Il decreto, elaborato dall’assessore all’Economia Alessandro Dagnino e con un valore di 13,5 milioni di euro, rappresenta una risposta concreta alle sollecitazioni emerse dalle associazioni di categoria, che avevano evidenziato la crescente pressione esercitata dalla concorrenza del commercio elettronico e dalla potenza negoziale della grande distribuzione organizzata.
Questi fondi, provenienti dalla restituzione di risorse derivanti dal Piano di Sviluppo e Coesione 2014-2020, saranno interamente gestiti da Irfis-FinSicilia, un’istituzione finanziaria regionale con una comprovata esperienza nel sostegno alle imprese.
L’iniziativa si inserisce in un quadro più ampio di politiche regionali volte a rafforzare la resilienza del sistema produttivo siciliano, tradizionalmente ancorato a forme di commercio consolidato e spesso penalizzato dalla sua posizione geografica e dalla limitata capacità di competere su scala globale.

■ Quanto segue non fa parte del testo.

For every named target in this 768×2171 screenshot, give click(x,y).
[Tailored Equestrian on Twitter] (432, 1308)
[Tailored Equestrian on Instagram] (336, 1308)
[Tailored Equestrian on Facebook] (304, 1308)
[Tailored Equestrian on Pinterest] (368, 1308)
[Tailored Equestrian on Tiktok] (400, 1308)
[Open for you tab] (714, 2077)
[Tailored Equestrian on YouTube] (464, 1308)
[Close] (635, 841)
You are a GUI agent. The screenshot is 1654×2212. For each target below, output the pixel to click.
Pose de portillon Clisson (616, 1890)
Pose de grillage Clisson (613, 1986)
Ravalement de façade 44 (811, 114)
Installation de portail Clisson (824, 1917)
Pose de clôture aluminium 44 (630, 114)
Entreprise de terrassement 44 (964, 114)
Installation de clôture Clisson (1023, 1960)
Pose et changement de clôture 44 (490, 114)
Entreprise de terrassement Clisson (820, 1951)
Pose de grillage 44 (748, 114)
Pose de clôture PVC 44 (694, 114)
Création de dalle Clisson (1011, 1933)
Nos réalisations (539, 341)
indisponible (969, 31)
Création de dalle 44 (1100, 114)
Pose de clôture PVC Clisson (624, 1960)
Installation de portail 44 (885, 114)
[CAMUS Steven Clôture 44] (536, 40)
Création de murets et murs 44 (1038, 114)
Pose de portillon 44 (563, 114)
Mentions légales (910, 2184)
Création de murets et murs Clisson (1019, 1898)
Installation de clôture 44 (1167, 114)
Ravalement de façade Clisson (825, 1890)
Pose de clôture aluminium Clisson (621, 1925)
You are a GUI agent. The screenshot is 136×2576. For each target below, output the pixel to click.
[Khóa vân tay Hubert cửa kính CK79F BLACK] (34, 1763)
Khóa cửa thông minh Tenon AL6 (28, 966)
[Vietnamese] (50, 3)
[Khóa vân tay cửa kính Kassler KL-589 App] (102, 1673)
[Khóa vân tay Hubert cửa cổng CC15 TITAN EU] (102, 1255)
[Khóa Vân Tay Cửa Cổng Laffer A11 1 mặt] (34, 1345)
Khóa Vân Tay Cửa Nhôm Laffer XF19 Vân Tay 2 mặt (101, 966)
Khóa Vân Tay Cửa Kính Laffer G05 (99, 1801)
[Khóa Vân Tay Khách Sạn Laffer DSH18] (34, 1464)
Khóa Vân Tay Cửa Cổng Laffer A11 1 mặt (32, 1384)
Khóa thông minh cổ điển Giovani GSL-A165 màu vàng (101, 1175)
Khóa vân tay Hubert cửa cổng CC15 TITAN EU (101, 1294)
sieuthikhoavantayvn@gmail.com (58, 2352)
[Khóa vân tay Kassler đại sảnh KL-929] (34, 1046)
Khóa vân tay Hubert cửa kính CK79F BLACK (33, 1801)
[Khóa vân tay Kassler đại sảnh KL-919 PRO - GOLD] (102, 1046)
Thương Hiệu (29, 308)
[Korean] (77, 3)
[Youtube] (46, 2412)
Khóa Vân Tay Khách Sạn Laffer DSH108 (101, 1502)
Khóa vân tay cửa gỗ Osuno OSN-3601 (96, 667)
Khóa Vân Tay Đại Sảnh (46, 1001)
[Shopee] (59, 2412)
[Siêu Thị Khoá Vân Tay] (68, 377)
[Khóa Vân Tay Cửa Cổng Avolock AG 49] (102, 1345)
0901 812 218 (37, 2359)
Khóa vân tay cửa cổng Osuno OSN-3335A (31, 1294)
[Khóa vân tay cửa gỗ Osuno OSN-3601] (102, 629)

Il presidente della Regione, Renato Schifani, ha sottolineato come questo provvedimento risponda a una necessità impellente, riconoscendo la fragilità di un settore commerciale che risente non solo delle trasformazioni digitali, ma anche delle debolezze strutturali e della difficoltà ad adottare modelli di business innovativi.
L’obiettivo primario è stimolare la competitività, non come fine a se stesso, ma come leva per garantire la sostenibilità delle attività commerciali e la tutela dell’occupazione, elementi cruciali per lo sviluppo socio-economico dell’isola.
Il percorso burocratico prevede ora l’invio del decreto alla commissione Bilancio dell’Assemblea Regionale Siciliana (Ars) per acquisire un parere vincolante, un passaggio formale ma significativo per garantire la trasparenza e la legittimità dell’intervento pubblico.
Successivamente, Irfis-FinSicilia dovrà definire, entro un termine massimo di trenta giorni dalla pubblicazione ufficiale, gli avvisi pubblici e le relative schede tecniche che disciplineranno i criteri di accesso ai finanziamenti, le modalità di erogazione e gli oneri a carico delle imprese beneficiarie.

Un elemento di particolare rilievo è l’introduzione di premialità dedicate alle imprese che intraprendono percorsi di aggregazione e collaborazione, riconoscendo che la dimensione e la capacità di rete sono fattori determinanti per affrontare le sfide del mercato contemporaneo.
L’incentivo alla collaborazione mira a favorire la nascita di consorzi, reti di imprese e altre forme associative che consentano di ottimizzare risorse, ridurre costi e aumentare il potere contrattuale nei confronti dei fornitori e della clientela.

Per Patrizia Di Dio, presidente di Confcommercio Palermo e vicepresidente nazionale, la misura rappresenta un’opportunità concreta per le imprese di investire in innovazione, migliorare l’efficienza operativa e rafforzare la propria posizione sul mercato, infondendo nuova fiducia nel futuro.

Si tratta di uno strumento strategico che, se utilizzato con lungimiranza, può contribuire a preservare il ruolo del commercio locale nel tessuto sociale ed economico della Sicilia.